ETIKA PROFESI
AKUNTANSI
MANIPULASI LAPORAN KEUANGAN PT KERETA API INDONESIA (PT KAI)
Nama Kelompok : 3 (4EB15)
1. Laksmi Pratiwi (24211060)
2. Luna Annisa (24211154)
3. M.Handy (24211198)
4. Marlia Dewi (24211313)
5. Michael Yonathan (24211465)
6. Nadira Widya Widjaja
(25211073)
7. Nuraini (25211335)
8. Nurbayina Aisiah (25211340)
FAKULTAS
EKONOMI
UNIVERSITAS
GUNADARMA
JAKARTA
2014
LATAR
BELAKANG KASUS
PT KERETA API INDONESIA (PT KAI)
terdeteksi adanya kecurangan dalam penyajian laporan keuangan. Ini merupakan suatu bentuk penipuan yang dapat menyesatkan investor
dan stakeholder lainnya. Kasus
ini juga berkaitan dengan masalah pelanggaran kode etik profesi akuntansi.
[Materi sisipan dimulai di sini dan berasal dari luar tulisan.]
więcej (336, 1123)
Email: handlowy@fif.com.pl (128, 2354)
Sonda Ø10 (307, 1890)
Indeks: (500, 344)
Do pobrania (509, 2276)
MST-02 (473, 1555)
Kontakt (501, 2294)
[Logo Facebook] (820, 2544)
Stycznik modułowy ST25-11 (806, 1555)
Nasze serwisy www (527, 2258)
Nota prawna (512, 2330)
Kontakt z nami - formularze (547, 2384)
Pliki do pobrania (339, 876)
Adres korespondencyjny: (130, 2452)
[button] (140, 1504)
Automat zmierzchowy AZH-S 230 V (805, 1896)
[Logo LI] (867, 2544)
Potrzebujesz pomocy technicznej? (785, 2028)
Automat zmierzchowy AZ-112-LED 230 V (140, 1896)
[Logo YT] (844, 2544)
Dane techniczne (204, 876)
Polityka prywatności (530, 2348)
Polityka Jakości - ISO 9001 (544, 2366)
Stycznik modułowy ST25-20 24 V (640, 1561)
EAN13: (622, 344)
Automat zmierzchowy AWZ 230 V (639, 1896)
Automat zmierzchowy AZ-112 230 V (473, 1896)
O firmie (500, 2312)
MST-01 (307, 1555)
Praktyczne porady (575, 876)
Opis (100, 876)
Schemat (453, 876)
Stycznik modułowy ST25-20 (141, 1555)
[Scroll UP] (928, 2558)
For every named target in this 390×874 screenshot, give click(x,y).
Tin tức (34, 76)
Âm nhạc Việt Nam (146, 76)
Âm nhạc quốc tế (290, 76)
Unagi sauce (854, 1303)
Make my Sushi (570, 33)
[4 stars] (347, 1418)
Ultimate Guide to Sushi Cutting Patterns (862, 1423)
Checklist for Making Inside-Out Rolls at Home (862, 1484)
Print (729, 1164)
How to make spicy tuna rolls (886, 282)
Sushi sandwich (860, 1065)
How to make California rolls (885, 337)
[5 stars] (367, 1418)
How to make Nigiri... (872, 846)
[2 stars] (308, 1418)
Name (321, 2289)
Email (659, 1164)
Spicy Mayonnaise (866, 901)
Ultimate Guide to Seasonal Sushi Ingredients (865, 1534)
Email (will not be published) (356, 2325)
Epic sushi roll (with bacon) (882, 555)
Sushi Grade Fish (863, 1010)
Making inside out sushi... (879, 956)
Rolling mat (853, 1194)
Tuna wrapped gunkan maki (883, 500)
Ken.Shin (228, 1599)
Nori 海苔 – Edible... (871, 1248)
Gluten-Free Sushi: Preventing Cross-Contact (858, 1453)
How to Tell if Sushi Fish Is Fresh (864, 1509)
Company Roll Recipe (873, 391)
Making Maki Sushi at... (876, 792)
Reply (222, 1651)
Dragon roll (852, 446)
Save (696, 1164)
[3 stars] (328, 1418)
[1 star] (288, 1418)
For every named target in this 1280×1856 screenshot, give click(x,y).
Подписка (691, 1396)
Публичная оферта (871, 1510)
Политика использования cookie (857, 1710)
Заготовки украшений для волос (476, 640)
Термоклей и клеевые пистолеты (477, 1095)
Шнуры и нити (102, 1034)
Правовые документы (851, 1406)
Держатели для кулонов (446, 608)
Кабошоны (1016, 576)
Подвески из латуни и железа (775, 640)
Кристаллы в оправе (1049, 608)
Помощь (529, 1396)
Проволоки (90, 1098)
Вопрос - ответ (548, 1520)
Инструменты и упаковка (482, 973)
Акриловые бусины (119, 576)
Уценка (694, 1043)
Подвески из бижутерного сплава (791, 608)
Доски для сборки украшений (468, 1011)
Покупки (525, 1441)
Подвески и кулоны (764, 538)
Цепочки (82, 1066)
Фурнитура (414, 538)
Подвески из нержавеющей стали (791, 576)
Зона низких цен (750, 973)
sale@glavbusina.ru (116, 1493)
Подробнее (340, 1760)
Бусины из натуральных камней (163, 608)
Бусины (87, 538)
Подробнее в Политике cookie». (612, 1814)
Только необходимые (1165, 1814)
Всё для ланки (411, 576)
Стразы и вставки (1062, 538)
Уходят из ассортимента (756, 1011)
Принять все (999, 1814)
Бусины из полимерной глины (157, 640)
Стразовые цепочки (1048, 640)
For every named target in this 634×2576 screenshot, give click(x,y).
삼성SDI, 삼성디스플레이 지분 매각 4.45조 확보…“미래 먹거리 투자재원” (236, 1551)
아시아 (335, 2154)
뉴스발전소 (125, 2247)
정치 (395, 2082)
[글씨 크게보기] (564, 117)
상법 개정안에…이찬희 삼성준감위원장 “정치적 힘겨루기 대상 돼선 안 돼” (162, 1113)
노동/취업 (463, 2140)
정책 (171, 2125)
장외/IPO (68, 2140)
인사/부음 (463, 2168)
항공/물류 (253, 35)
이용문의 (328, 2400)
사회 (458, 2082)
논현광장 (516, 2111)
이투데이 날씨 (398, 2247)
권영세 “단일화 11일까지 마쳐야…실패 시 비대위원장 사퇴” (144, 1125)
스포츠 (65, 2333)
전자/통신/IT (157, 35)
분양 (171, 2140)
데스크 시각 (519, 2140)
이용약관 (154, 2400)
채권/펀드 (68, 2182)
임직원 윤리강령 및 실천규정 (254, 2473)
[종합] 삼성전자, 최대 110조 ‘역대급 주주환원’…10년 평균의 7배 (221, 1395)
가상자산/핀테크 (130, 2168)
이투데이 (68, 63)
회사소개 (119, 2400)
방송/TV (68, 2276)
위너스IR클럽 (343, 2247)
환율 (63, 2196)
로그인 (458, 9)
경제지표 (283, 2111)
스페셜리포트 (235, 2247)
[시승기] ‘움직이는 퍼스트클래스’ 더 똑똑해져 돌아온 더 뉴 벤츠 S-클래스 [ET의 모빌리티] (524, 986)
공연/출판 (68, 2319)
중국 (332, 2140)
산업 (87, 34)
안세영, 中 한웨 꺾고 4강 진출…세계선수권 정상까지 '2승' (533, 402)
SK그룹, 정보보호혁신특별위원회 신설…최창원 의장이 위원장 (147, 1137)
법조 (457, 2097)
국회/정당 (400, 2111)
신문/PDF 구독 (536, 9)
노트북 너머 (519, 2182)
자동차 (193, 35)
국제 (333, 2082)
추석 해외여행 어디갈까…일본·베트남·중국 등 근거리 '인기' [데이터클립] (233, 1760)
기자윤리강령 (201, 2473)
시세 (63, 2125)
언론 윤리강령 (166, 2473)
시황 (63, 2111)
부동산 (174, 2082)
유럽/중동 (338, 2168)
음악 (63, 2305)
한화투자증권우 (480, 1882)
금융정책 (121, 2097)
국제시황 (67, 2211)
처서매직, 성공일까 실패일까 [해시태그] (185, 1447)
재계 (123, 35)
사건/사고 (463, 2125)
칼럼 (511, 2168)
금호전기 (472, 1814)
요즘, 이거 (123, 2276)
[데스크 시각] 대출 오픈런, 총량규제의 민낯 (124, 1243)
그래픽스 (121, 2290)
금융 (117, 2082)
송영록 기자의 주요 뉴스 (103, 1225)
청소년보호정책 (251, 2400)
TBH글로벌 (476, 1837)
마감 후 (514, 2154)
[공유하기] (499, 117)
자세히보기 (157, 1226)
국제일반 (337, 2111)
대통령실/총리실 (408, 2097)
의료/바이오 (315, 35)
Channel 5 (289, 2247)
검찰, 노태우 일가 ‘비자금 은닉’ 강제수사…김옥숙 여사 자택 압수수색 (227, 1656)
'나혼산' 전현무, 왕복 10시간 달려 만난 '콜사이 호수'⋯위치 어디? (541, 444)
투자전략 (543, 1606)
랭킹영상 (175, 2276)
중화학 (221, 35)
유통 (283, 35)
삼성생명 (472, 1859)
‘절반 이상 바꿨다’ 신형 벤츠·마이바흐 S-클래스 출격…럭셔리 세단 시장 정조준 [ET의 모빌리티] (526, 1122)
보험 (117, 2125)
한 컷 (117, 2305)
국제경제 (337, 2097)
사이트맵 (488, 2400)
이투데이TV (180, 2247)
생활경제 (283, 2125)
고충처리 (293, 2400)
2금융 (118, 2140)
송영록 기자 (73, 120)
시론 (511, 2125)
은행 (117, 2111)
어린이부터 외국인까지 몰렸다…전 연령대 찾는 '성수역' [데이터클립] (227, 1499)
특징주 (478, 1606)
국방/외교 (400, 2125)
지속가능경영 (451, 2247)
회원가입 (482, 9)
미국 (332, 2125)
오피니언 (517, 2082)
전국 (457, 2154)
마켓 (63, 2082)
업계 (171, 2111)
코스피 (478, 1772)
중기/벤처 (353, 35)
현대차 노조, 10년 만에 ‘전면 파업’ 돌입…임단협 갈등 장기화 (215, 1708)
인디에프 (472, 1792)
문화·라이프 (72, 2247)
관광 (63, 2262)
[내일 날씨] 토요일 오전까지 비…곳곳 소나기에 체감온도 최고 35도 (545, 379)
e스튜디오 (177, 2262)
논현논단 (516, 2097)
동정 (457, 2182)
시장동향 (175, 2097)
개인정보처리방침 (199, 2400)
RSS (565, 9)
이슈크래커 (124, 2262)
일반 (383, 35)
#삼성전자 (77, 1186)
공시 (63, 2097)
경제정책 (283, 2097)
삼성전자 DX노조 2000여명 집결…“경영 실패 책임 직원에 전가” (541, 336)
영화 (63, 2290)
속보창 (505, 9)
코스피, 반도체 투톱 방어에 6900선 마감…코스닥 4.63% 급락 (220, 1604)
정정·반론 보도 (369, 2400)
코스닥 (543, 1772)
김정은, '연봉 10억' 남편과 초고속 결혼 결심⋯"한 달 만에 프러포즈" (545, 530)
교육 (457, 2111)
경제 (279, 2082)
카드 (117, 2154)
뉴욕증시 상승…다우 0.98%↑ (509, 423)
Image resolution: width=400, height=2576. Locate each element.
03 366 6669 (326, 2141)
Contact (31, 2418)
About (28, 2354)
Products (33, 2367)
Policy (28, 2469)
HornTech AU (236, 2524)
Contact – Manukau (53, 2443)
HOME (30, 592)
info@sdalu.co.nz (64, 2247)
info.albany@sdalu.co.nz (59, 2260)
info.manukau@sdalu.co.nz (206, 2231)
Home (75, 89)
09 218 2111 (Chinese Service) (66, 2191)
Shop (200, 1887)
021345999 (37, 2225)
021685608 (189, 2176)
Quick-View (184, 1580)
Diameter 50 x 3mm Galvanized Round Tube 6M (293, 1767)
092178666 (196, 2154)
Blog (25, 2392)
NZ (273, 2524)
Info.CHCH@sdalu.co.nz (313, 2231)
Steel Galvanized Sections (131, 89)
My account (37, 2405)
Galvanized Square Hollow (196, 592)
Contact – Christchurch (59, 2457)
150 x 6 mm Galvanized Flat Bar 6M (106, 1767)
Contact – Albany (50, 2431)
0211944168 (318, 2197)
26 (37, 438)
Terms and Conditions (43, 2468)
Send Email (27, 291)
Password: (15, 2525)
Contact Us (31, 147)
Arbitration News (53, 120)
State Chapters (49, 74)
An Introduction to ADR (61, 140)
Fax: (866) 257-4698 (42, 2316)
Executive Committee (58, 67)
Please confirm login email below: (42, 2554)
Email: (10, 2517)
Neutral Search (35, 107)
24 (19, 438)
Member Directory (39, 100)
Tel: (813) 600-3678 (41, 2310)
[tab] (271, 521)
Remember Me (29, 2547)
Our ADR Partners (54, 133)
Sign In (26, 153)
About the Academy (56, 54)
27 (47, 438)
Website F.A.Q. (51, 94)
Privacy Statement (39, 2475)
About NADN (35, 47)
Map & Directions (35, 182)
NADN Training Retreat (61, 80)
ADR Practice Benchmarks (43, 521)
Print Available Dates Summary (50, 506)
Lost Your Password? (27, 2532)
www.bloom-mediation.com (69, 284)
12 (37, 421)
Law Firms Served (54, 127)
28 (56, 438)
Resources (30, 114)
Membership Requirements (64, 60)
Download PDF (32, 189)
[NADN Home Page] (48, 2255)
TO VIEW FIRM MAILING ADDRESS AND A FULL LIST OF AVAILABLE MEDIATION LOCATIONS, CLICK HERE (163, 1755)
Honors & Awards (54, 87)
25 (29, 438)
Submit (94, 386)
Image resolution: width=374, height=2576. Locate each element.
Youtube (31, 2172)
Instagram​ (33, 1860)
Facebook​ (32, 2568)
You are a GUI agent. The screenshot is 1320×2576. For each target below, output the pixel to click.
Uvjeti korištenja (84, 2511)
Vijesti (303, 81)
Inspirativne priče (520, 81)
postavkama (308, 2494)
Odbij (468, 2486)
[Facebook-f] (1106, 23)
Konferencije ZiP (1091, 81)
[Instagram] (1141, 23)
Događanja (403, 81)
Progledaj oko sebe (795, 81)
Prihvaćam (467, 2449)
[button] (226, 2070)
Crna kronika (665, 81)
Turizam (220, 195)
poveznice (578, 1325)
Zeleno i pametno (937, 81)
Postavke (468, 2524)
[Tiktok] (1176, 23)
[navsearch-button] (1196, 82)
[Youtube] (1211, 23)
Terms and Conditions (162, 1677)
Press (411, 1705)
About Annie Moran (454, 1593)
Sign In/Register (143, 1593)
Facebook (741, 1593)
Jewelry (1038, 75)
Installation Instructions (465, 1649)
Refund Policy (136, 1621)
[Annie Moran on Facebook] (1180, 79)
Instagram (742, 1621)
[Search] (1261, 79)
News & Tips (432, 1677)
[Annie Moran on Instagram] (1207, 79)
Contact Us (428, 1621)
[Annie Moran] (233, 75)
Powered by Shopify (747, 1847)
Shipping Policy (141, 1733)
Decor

Diduga terjadi manipulasi data dalam laporan keuangan PT KAI tahun 2005,
perusahaan BUMN itu dicatat meraih keutungan sebesar Rp6,9 Miliar. Padahal
apabila diteliti dan dikaji lebih rinci, perusahaan justru menderita kerugian
sebesar Rp63 Miliar.
Komisaris PT KAI Hekinus Manao yang
juga sebagai Direktur Informasi dan Akuntansi Direktorat Jenderal
Perbendaharaan Negara Departemen Keuangan mengatakan, laporan keuangan itu
telah diaudit oleh Kantor Akuntan Publik S. Manan. Audit terhadap laporan
keuangan PT KAI untuk tahun 2003 dan tahun-tahun sebelumnya dilakukan oleh
Badan Pemeriksan Keuangan (BPK), sedangkan untuk tahun 2004 diaudit oleh BPK
dan akuntan publik.
Hasil audit tersebut kemudian
diserahkan Direksi PT KAI untuk disetujui sebelum disampaikan dalam Rapat Umum
Pemegang Saham, dan Komisaris PT KAI yaitu Hekinus Manao menolak menyetujui
laporan keuangan PT KAI tahun 2005 yang telah diaudit oleh akuntan publik.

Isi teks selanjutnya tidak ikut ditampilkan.